The squeeze on the workforce came as firms continued to report lacklustre levels of activity, albeit at a stronger rate than the past four months.
The Chartered Institute of Purchasing & Supply (CIPS) said it found employment in the manufacturing sector fell at the sharpest rate since May 2003, as companies carried out another round of cost-cutting and redundancy programmes.
It said margins remained under pressure because firms managed to only pass on a fraction of the rise in energy and other raw material costs.
The closely-watched Purchasing Managers Index did offer some encouragement, however, as CIPS said its overall activity figure of 50.1 in August was up from 49.5 in July and above City forecasts.
A figure above 50 represents expansion for the sector, which has fallen into recession after official data showed two successive quarters of contraction.
CIPS said production also expanded at the fastest rate since March as firms upped output for the launch of new product lines, particularly consumer goods.
Economists said the headline figure for August provided limited respite as high oil prices were set to continue to act as a brake on activity.
Gavin Redknap, an economist at Standard Chartered bank, said: “Today’s number will be cheering news for the Bank of England.
“However, with sterling rising lately and the impact of the most recent rise in crude prices yet to feed through, the improvement is more likely to be a temporary phenomenon rather than the start of a long-term improvement.”

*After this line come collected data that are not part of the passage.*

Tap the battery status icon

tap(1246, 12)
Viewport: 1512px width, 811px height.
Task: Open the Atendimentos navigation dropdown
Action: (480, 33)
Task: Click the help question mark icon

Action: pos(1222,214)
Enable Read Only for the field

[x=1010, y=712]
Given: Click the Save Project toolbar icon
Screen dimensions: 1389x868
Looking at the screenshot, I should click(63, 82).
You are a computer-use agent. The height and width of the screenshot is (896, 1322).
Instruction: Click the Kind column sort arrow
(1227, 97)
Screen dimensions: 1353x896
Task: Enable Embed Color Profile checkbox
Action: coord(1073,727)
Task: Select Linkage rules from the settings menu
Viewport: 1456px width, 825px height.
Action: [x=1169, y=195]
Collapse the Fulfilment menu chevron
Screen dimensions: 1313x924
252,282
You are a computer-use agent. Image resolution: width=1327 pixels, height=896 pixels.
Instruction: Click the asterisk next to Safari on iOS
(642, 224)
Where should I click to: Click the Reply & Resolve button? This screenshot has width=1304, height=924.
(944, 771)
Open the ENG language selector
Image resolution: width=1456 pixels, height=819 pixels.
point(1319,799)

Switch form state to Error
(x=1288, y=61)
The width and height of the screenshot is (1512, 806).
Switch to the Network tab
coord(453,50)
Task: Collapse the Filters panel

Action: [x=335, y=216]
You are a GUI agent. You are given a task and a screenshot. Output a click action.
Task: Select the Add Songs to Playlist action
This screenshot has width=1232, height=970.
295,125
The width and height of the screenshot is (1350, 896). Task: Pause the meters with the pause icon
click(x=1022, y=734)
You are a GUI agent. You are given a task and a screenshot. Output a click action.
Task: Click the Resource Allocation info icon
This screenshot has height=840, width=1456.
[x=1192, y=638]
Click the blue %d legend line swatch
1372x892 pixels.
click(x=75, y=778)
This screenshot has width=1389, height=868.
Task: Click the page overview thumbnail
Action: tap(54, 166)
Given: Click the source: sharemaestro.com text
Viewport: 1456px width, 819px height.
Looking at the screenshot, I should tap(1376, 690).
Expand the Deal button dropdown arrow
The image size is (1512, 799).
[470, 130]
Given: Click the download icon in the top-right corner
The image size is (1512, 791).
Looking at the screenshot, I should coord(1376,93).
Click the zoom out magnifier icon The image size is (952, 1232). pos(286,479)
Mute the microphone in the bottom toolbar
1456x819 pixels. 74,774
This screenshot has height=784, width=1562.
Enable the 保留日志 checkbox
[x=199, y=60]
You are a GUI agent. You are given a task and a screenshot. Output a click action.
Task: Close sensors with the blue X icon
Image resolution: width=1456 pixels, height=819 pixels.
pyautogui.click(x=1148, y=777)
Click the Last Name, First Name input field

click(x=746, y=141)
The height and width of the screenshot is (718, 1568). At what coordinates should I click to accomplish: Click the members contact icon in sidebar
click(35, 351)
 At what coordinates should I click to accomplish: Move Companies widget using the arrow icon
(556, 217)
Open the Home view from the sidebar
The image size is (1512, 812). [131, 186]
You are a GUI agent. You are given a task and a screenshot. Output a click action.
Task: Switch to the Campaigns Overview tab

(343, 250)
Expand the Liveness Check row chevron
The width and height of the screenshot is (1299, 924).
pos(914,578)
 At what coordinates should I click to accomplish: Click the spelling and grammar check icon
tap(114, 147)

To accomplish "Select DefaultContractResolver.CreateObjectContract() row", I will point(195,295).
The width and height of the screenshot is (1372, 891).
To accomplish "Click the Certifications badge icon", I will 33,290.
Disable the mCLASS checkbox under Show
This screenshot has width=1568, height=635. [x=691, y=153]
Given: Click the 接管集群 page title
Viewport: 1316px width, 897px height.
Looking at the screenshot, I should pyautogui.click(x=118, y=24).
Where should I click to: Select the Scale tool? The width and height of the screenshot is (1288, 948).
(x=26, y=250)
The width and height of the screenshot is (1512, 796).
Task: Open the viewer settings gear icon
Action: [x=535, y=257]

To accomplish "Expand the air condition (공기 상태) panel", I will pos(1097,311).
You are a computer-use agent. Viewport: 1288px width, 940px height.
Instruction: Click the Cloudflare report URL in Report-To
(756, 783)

CIPS said firms achieved a slight rise in factory gate prices for the first time in four months, but this was necessary to pass on some of the hike in raw material costs, rather than an improvement in their pricing power.
Roy Ayliffe, director of professional practice at CIPS, said: “General operating conditions remained challenging against a backdrop of soaring input price inflation, with costs driven primarily by high oil prices.
“Employment also took a blow, as manufacturers reported redundancies and other cost-cutting measures to the workforce.”